Então o que aconteceu, fui na casa de JOÃO DE BARRO, fiz o que deveria ter feito. Fizemos sexo, 4 vezes, gozamos, nos entregamos, numa ânsia louca de amor. Ele queria, eu tbm. Como dois adolescentes nos entregamos entre um copo de vinho e outro. Um cachorro e um gato, na sala brincavam juntos, enquanto a loba e o JOÃO DE BARRO, brincavam incansavelmente. Rimos, eu chorei. Ele levou um susto. Chorei, porque choro.Num abraço coloquei minhas pernas nuas em cima das dele, sentei no colo, sentindo a penetração profunda de seu sexo, encostei minha cabeça, no ombro dele e notei que o corte de cabelo era igual a do meu CORSÁRIO. Chorei no ombro dele. Ele apavorado e gostando do meu choro me perguntou o porquê daquilo. Eu disse que não, não iria contar.Então solucei, grite e ele gozou mais uma vez, eu gozava tbm, estava enlouquecida. Gostei. Mas a saudade de meu CORSÁRIO, era maior. Ainda é maior. Assim como maior é a distância que sentimos um pelo outro á medida que o tempo passa.

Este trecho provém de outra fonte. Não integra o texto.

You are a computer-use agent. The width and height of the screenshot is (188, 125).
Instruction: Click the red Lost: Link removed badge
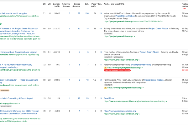click(x=117, y=70)
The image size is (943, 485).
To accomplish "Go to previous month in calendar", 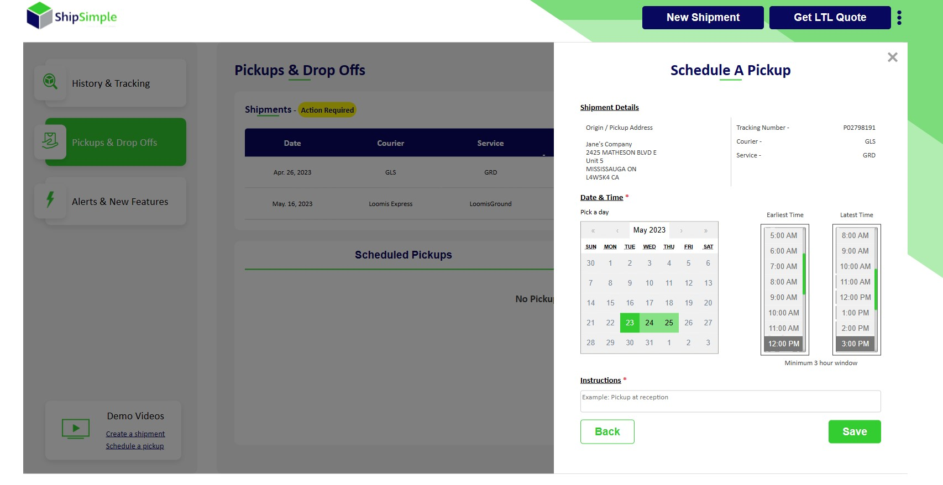I will click(617, 231).
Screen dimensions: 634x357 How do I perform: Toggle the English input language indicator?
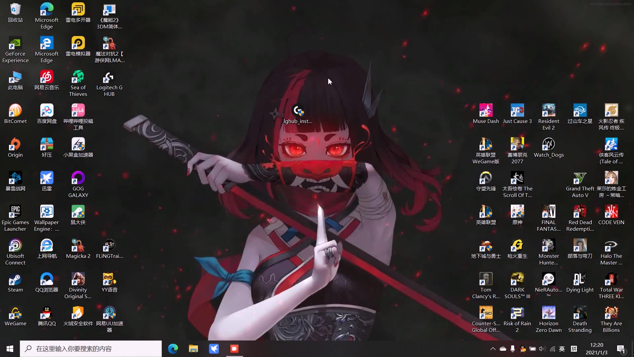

CORSARIO não me quer mais, isto ficou evidente para mim. Sinto o beijo dele, o sorriso sem graça dele, o perfume. Mas em outros braços vou esquecer, afinal tudo passa. JOÃO DE BARRO, me diz loucuras. Me chama de gostosa, diz que tenho um beijo alucinante e quer me ver sempre. Este sempre ficou resumido em quando eu quero. Não vejo sempre JOÃO DE BARRO, mas até agora, ás vezes que ficamos juntos, tem sido bom. Ele é gentil, amável e tem o melhor cigarro da região, gosto de mel. É um homem lúcido e que sabe das coisas. Me manda torpedo dizendo "bom Dia!" E eu respondo, no entanto, entre ídas e vindas. Procurei CORSÁRIO no Domingo, então...."Só não me deixe sentada numa poltrona numa tarde de Domingo" Saímos, como sempre CORSÁRIO não diz não. Mas não foi legal, só eu senti a saudade.